当初そのつもりはなかったが、見た方がいいよと何度も勧められ、数日前に2F左バルコニーを取った。アステラスは2019年振りだと思う。

指揮:デヴィッド・ガルフォース[ガーフォースだと思うけど]/管弦楽東京フィルハーモニー交響楽団/照明プラン:喜多村 貴(劇光社)

バレエ・アステラス委員:(五十音順)安達悦子(東京シティ・バレエ団理事長/芸術監督)岡本佳津子(井上バレエ団代表理事)小倉佐知子(新国立劇場バレエ研修所長)小山久美(スターダンサーズ・バレエ団代表/総監督)小林紀子小林紀子バレエ・シアター芸術監督)法村牧緒(法村友井バレエ団団長)堀内 充(大阪芸術大学教授)三谷恭三(牧阿佐美バレヱ団総監督)

総じてこれまでより質が高くなった印象。以下ごく簡単にメモする。

第1部

シンフォニエッタ』/振付:牧 阿佐美/音楽:シャルル・グノー

出演:新国立劇場バレエ研修所 第19期・20期生、予科生 、作品ゲスト:京當侑一籠(牧阿佐美バレヱ団)

例のバランシン風の作品。

『Love Fear Loss』よりLossのパ・ド・ドゥ 日本初演/振付:リカルド・アマランテ/音楽:エディット・ピアフ

出演:五十嵐愛梨 (アトランタ・バレエ)&セルジオ・マセロ (アトランタ・バレエ)/ピアノ演奏:中野翔太

柔らかな踊りだが、次第に熱がこもってきて…。気品のある二人。ピアノは少し勢い余ったが、なかなかのもの。

『サタネラ』よりパ・ド・ドゥ/振付:マリウス・プティパ/音楽:チェーザレ・プーニ

出演:後藤絢美(アメリカン・バレエ・シアター スタジオカンパニー)&三宅啄未 (アメリカン・バレエ・シアター スタジオカンパニー)

三宅は技術が高いのにこれ見よがしでない。強度を上げると凄味がでる。好いダンサー。後藤もいいと思う。
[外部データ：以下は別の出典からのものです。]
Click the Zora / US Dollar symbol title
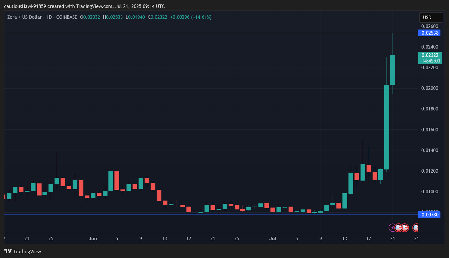The width and height of the screenshot is (449, 258). [24, 17]
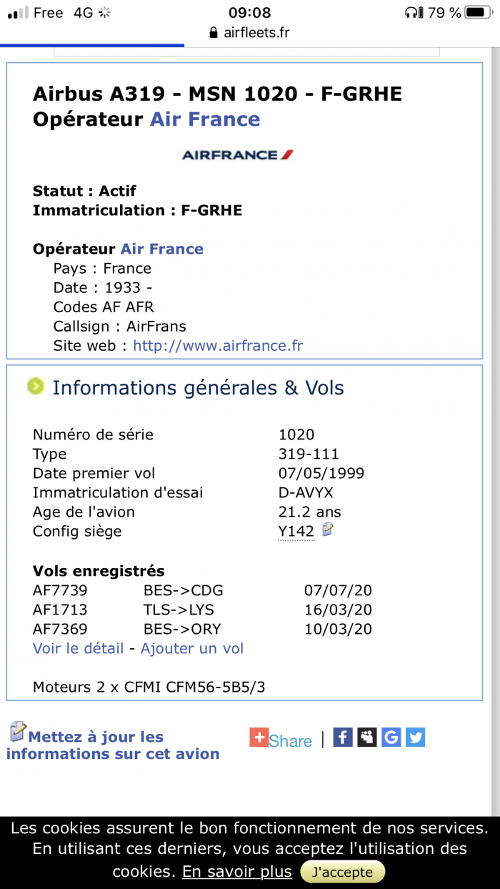Open the Air France link in the page title
The height and width of the screenshot is (889, 500).
click(x=205, y=119)
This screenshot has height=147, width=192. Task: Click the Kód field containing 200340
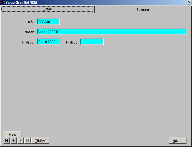pyautogui.click(x=48, y=22)
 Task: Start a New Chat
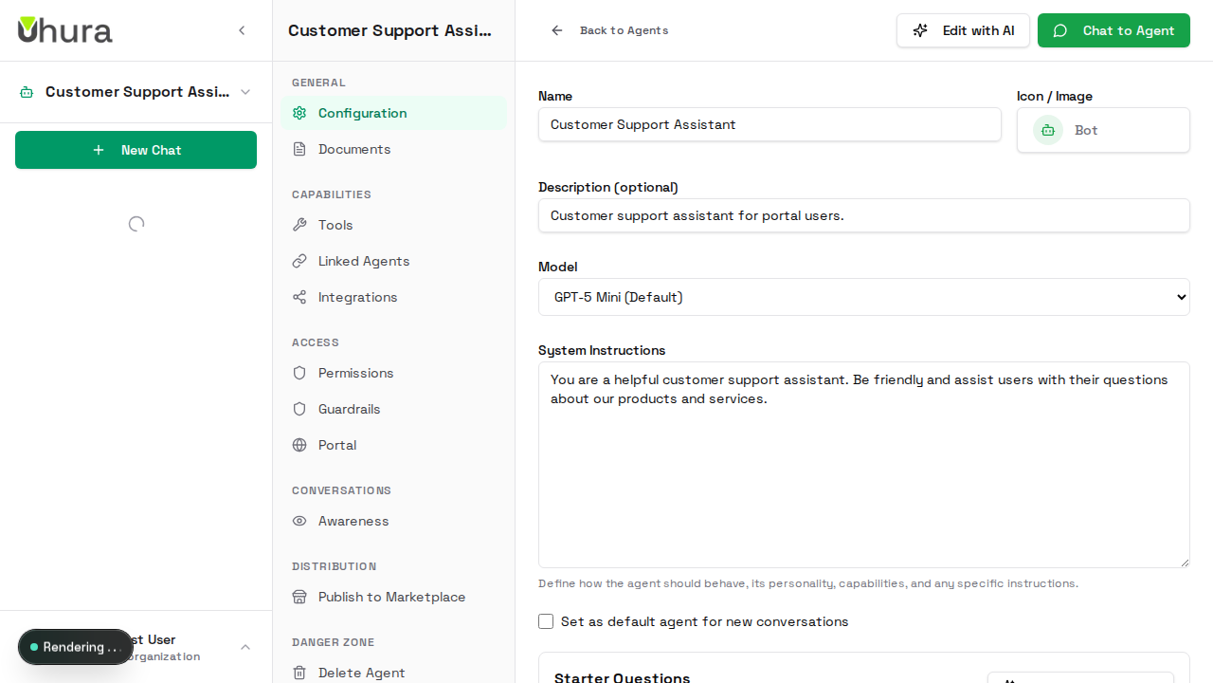tap(136, 150)
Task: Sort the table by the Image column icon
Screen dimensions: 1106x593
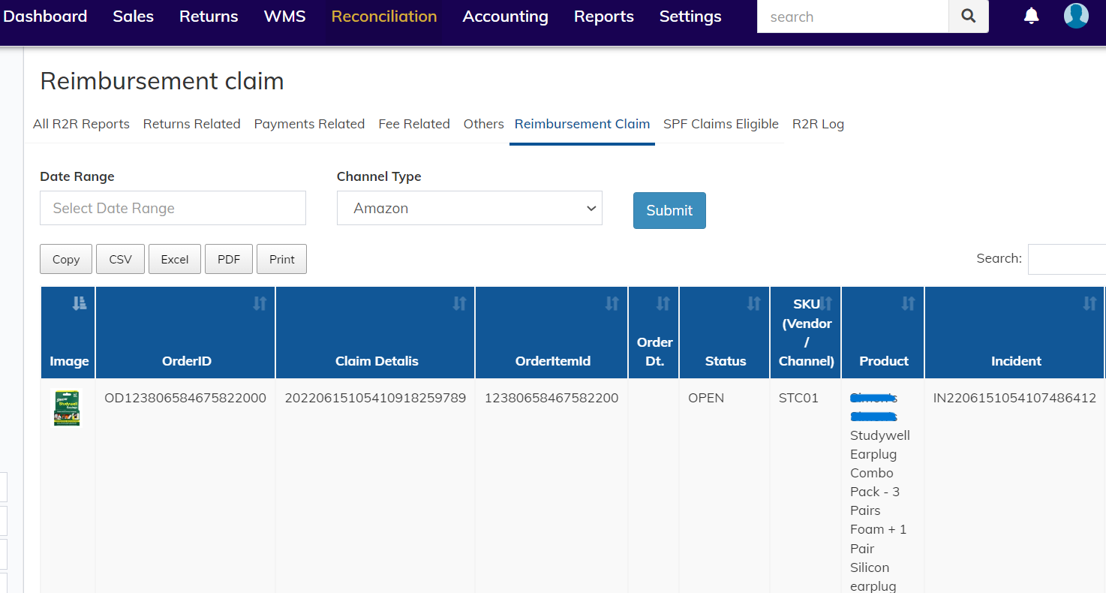Action: coord(80,303)
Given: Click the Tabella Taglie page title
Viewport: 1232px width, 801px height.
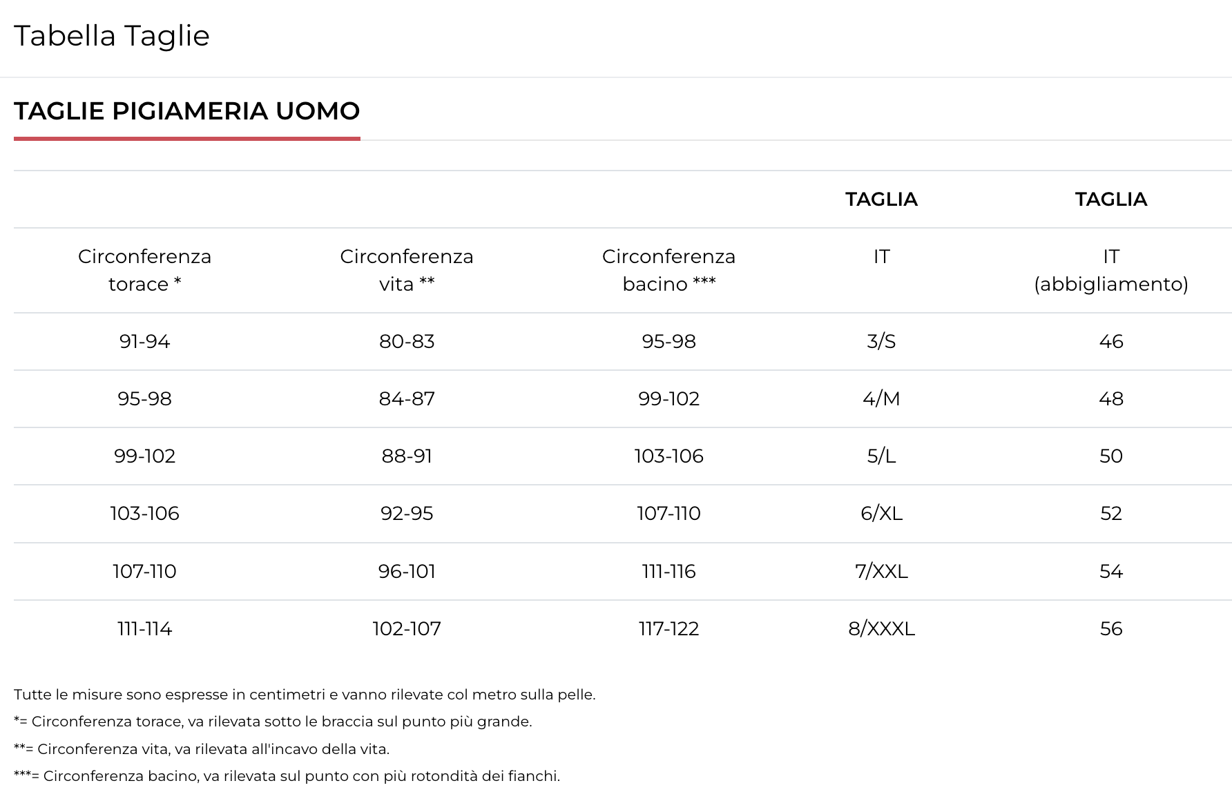Looking at the screenshot, I should 112,36.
『夏の夜の夢』よりファイナル・パ・ド・ドゥ/振付:リアム・スカーレット/音楽:フェリックス・メンデルスゾーン

出演:吉田合々香(クイーンズランド・バレエ プリンシパル)&ジョール・ウォールナー(クイーンズランド・バレエ プリンシパル

ホルンの響きが聞こえただけでグッときた。素晴らしい演奏。ダンサー二人も登場しただけで妖精の王&女王の風格を感じさせる佇まい。気品のある音楽に見合う踊りだった。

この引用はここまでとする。